__TUGAS YANG DIBERIKAN__. Tulis ulang baris-baris materi di bawah ini dengan mengganti "computer-use agent" menjadi "desktop agent". Biarkan semua bagian lainnya tetap sama.

__MATERI MASUKAN__.
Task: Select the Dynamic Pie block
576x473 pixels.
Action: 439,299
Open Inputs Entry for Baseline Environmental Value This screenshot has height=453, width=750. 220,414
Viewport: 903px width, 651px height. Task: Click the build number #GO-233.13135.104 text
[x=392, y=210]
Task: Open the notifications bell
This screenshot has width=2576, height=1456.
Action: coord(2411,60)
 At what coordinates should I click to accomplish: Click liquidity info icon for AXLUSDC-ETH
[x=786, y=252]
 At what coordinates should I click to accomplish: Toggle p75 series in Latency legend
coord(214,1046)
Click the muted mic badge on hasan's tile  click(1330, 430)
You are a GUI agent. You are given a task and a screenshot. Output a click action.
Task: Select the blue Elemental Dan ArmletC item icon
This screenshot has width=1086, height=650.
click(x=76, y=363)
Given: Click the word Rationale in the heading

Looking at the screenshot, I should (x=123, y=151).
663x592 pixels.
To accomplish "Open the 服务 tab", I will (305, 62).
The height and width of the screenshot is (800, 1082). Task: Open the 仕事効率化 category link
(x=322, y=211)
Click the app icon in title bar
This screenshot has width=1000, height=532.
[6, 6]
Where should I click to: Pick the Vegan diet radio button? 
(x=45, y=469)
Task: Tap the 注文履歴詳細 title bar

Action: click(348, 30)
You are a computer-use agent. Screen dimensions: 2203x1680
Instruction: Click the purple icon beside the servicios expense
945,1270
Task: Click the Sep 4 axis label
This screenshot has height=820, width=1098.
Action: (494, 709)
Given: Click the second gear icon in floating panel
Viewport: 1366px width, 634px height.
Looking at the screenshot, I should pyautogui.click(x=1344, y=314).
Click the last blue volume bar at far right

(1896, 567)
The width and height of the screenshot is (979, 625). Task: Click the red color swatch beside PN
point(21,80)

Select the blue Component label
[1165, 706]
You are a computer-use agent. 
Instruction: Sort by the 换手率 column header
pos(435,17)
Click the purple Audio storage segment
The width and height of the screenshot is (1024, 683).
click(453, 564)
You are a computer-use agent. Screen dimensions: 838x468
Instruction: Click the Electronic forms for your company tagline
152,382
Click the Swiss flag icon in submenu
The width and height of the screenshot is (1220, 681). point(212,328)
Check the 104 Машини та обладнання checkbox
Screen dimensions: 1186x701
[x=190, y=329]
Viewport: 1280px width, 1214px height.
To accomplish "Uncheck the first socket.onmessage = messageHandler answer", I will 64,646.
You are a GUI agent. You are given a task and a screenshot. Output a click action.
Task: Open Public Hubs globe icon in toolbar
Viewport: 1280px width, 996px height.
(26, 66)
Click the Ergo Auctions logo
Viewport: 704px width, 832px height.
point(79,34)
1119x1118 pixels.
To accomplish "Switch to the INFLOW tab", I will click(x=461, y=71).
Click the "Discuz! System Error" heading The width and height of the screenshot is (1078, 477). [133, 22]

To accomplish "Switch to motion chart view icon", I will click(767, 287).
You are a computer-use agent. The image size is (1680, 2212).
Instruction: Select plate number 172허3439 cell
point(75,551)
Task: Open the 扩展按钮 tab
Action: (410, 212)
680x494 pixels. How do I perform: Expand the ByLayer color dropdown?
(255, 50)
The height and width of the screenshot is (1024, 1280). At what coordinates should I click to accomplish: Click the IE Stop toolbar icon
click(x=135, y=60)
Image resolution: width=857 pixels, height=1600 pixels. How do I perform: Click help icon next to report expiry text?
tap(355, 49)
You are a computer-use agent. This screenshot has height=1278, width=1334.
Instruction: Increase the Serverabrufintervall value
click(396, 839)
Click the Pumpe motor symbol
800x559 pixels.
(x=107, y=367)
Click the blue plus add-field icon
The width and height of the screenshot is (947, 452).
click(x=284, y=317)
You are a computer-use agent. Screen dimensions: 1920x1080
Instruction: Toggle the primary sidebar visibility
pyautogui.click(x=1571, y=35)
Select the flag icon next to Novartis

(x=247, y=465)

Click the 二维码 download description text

__PENYELESAIAN SOAL__.
Task: Select the Dynamic Pie block
576x473 pixels.
Action: 439,299
Open Inputs Entry for Baseline Environmental Value This screenshot has height=453, width=750. 220,414
Viewport: 903px width, 651px height. Task: Click the build number #GO-233.13135.104 text
[x=392, y=210]
Task: Open the notifications bell
This screenshot has width=2576, height=1456.
Action: coord(2411,60)
 At what coordinates should I click to accomplish: Click liquidity info icon for AXLUSDC-ETH
[x=786, y=252]
 At what coordinates should I click to accomplish: Toggle p75 series in Latency legend
coord(214,1046)
Click the muted mic badge on hasan's tile  click(1330, 430)
You are a GUI agent. You are given a task and a screenshot. Output a click action.
Task: Select the blue Elemental Dan ArmletC item icon
This screenshot has width=1086, height=650.
click(x=76, y=363)
Given: Click the word Rationale in the heading

Looking at the screenshot, I should (x=123, y=151).
663x592 pixels.
To accomplish "Open the 服务 tab", I will (305, 62).
The height and width of the screenshot is (800, 1082). Task: Open the 仕事効率化 category link
(x=322, y=211)
Click the app icon in title bar
This screenshot has width=1000, height=532.
[6, 6]
Where should I click to: Pick the Vegan diet radio button? 
(x=45, y=469)
Task: Tap the 注文履歴詳細 title bar

Action: click(348, 30)
You are a desktop agent. Screen dimensions: 2203x1680
Instruction: Click the purple icon beside the servicios expense
945,1270
Task: Click the Sep 4 axis label
This screenshot has height=820, width=1098.
Action: (494, 709)
Given: Click the second gear icon in floating panel
Viewport: 1366px width, 634px height.
Looking at the screenshot, I should pyautogui.click(x=1344, y=314).
Click the last blue volume bar at far right

(1896, 567)
The width and height of the screenshot is (979, 625). Task: Click the red color swatch beside PN
point(21,80)

Select the blue Component label
[1165, 706]
You are a desktop agent. 
Instruction: Sort by the 换手率 column header
pos(435,17)
Click the purple Audio storage segment
The width and height of the screenshot is (1024, 683).
click(453, 564)
You are a desktop agent. Screen dimensions: 838x468
Instruction: Click the Electronic forms for your company tagline
152,382
Click the Swiss flag icon in submenu
The width and height of the screenshot is (1220, 681). point(212,328)
Check the 104 Машини та обладнання checkbox
Screen dimensions: 1186x701
[x=190, y=329]
Viewport: 1280px width, 1214px height.
To accomplish "Uncheck the first socket.onmessage = messageHandler answer", I will 64,646.
You are a GUI agent. You are given a task and a screenshot. Output a click action.
Task: Open Public Hubs globe icon in toolbar
Viewport: 1280px width, 996px height.
(26, 66)
Click the Ergo Auctions logo
Viewport: 704px width, 832px height.
point(79,34)
1119x1118 pixels.
To accomplish "Switch to the INFLOW tab", I will click(x=461, y=71).
Click the "Discuz! System Error" heading The width and height of the screenshot is (1078, 477). [133, 22]

To accomplish "Switch to motion chart view icon", I will click(767, 287).
You are a desktop agent. The image size is (1680, 2212).
Instruction: Select plate number 172허3439 cell
point(75,551)
Task: Open the 扩展按钮 tab
Action: (410, 212)
680x494 pixels. How do I perform: Expand the ByLayer color dropdown?
(255, 50)
The height and width of the screenshot is (1024, 1280). At what coordinates should I click to accomplish: Click the IE Stop toolbar icon
click(x=135, y=60)
Image resolution: width=857 pixels, height=1600 pixels. How do I perform: Click help icon next to report expiry text?
tap(355, 49)
You are a desktop agent. This screenshot has height=1278, width=1334.
Instruction: Increase the Serverabrufintervall value
click(396, 839)
Click the Pumpe motor symbol
800x559 pixels.
(x=107, y=367)
Click the blue plus add-field icon
The width and height of the screenshot is (947, 452).
click(x=284, y=317)
You are a desktop agent. Screen dimensions: 1920x1080
Instruction: Toggle the primary sidebar visibility
pyautogui.click(x=1571, y=35)
Select the flag icon next to Novartis

(x=247, y=465)

Click the 二维码 download description text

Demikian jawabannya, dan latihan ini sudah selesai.